En France, l’Enquête nationale périnatale 2021* rapporte qu’à 2 mois, 34,4 % des mères allaitent exclusivement leur bébé, 19,8 % pratiquent un allaitement mixte, et 45,8 % donnent uniquement une préparation commerciale. Ce contexte explique pourquoi la question des compléments et des outils de soutien à l’allaitement revient si souvent.
Ce qu’il faut retenir sur le DAL
Le dispositif d’aide à la lactation n’est ni un gadget, ni un passage obligé.

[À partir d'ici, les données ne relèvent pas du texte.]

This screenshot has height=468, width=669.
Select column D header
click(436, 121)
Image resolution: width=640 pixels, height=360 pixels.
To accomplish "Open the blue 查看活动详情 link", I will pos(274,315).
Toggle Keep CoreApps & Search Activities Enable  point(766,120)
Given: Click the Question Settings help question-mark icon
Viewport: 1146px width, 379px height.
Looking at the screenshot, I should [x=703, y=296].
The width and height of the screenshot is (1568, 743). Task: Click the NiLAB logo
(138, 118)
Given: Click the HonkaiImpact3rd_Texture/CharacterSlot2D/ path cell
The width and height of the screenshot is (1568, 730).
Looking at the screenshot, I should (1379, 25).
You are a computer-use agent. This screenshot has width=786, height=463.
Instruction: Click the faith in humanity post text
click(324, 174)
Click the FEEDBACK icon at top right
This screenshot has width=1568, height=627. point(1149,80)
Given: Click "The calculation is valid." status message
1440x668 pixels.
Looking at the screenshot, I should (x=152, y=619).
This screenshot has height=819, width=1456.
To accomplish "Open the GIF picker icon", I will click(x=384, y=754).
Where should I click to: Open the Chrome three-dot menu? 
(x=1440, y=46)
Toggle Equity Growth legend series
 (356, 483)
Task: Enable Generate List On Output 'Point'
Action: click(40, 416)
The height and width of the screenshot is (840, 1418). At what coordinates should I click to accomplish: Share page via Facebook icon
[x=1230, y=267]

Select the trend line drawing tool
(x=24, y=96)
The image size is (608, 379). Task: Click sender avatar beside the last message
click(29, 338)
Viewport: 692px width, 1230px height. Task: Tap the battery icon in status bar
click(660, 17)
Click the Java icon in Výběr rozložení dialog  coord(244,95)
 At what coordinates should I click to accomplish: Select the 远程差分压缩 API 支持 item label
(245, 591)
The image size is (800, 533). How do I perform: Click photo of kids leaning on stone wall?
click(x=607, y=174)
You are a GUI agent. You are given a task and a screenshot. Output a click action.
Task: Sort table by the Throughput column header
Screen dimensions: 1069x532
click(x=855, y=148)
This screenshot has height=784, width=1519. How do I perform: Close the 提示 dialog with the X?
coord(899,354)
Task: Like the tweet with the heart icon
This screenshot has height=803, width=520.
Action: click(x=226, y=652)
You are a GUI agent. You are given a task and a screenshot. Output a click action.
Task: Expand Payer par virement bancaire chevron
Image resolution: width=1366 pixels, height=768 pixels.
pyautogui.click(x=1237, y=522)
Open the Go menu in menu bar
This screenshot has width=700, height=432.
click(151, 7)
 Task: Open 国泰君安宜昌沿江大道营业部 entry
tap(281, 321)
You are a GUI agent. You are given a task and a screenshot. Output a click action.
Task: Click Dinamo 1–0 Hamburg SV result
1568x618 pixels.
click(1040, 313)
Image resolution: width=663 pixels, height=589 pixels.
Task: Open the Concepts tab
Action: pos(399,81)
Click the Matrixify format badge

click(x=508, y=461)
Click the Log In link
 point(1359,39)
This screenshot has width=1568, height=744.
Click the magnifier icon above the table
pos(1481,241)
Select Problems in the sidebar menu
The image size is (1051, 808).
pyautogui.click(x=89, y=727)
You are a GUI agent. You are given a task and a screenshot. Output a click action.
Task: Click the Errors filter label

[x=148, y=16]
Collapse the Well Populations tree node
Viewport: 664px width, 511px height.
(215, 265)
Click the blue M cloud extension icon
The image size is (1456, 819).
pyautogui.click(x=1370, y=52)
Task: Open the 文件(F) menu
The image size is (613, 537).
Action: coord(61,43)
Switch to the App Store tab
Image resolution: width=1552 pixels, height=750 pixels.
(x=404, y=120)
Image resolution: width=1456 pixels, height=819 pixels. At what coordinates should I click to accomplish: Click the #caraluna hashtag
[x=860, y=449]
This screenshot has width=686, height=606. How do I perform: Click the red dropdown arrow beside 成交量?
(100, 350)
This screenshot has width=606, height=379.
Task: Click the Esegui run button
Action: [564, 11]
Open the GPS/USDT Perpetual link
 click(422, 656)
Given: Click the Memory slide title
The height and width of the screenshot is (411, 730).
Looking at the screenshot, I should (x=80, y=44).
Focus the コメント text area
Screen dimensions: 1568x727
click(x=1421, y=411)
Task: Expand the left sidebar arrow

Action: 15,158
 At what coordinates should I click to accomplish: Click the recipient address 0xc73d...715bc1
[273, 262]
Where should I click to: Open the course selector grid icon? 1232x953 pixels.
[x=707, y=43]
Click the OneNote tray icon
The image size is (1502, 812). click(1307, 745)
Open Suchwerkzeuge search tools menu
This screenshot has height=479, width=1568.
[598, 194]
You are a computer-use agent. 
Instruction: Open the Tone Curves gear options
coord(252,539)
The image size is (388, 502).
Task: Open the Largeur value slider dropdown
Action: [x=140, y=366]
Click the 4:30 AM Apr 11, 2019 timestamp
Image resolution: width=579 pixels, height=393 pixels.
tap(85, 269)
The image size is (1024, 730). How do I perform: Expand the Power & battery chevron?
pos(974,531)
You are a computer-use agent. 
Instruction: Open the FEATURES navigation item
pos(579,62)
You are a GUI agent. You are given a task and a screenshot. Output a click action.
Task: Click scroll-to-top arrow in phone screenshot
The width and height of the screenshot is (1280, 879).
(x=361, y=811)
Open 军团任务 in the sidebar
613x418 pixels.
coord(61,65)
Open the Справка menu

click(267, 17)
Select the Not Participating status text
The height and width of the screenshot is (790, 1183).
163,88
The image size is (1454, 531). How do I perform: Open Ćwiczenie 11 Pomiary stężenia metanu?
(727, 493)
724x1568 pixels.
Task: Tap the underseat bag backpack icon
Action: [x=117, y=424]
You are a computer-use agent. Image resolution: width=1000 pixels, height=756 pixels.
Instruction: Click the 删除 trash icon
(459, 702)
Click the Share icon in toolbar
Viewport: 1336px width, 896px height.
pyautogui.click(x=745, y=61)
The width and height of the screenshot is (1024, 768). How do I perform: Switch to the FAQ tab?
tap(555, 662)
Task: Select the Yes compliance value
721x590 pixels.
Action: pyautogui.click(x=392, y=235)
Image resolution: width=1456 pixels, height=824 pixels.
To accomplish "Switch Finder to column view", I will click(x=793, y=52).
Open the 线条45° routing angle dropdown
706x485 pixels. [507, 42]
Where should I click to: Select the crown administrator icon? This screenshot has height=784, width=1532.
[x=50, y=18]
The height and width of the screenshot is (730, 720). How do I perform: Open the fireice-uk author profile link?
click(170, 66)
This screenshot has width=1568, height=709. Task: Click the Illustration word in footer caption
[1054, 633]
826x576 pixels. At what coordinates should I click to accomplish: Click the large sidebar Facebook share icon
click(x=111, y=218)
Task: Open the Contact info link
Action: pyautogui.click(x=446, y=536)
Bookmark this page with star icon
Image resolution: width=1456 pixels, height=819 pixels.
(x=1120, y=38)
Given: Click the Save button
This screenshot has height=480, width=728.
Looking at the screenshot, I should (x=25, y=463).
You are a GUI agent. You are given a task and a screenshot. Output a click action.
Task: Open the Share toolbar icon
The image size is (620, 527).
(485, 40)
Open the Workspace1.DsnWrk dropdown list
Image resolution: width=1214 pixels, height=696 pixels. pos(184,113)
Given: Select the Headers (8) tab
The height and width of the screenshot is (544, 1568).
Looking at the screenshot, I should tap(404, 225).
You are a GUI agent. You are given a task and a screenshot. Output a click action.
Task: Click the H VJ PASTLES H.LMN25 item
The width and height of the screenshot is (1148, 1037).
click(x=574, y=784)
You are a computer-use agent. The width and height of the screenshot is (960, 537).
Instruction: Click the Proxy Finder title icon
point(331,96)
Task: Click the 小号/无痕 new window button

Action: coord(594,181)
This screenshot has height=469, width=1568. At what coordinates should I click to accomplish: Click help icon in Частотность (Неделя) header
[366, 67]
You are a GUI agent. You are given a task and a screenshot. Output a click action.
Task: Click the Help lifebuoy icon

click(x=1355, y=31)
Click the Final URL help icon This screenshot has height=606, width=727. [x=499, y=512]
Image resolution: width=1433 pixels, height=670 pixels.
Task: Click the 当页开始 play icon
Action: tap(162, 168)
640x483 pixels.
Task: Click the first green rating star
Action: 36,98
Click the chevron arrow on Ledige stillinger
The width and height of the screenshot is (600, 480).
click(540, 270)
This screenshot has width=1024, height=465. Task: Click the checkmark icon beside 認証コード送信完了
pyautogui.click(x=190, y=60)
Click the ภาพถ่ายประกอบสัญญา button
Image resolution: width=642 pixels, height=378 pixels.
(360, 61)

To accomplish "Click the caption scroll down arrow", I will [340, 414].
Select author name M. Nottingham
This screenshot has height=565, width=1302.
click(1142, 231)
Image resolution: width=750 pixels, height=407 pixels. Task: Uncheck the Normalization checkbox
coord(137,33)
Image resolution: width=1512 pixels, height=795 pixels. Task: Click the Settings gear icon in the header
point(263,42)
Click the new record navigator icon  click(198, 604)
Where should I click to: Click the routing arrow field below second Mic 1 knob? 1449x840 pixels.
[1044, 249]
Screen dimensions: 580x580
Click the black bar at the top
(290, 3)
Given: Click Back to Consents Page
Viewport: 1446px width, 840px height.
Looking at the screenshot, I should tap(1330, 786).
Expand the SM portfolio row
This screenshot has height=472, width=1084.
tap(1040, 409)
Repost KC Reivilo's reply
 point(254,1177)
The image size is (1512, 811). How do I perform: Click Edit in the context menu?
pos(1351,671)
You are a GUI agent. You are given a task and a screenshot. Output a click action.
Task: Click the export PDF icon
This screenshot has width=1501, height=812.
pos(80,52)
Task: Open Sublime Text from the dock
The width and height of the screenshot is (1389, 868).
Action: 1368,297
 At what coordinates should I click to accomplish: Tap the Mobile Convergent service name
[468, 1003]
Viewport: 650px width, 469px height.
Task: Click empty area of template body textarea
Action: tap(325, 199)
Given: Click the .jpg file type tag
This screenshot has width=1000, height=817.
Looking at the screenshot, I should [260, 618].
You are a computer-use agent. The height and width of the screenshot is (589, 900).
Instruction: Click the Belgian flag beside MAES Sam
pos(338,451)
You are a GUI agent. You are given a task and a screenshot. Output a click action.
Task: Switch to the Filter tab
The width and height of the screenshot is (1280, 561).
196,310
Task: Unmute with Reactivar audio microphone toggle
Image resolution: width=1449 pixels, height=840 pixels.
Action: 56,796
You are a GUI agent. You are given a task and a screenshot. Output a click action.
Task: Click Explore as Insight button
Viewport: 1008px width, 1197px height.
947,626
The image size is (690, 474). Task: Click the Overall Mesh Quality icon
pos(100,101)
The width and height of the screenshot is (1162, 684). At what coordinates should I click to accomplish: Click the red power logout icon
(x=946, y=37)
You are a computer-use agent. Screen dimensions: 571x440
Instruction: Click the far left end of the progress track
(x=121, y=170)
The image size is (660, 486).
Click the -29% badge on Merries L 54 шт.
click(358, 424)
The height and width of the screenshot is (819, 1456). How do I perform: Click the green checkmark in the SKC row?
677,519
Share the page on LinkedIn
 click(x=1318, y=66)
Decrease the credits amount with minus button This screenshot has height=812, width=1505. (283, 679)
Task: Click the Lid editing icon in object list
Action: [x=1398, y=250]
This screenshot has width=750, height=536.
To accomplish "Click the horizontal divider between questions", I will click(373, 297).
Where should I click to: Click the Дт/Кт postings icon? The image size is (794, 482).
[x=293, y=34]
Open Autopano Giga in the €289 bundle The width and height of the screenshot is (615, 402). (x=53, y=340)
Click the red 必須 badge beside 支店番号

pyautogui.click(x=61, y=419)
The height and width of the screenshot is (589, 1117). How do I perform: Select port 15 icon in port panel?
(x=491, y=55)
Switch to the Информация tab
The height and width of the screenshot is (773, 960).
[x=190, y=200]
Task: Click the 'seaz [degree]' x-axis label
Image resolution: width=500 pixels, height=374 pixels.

C’est un outil qui peut, dans certaines situations, soutenir l’allaitement et la lactation tout en maintenant le bébé au sein.
Pour les parents, il peut ainsi offrir une manière de rester dans l’allaitement au sein. Pour les professionnels, il fait partie d’une palette d’options, à choisir selon la situation, la faisabilité et le ressenti de la famille.
L’utilisation du DAL mérite d’être réfléchie, accompagnée et adaptée à chaque famille. Il n’existe pas de solution unique, mais des choix possibles, à ajuster au fil du temps.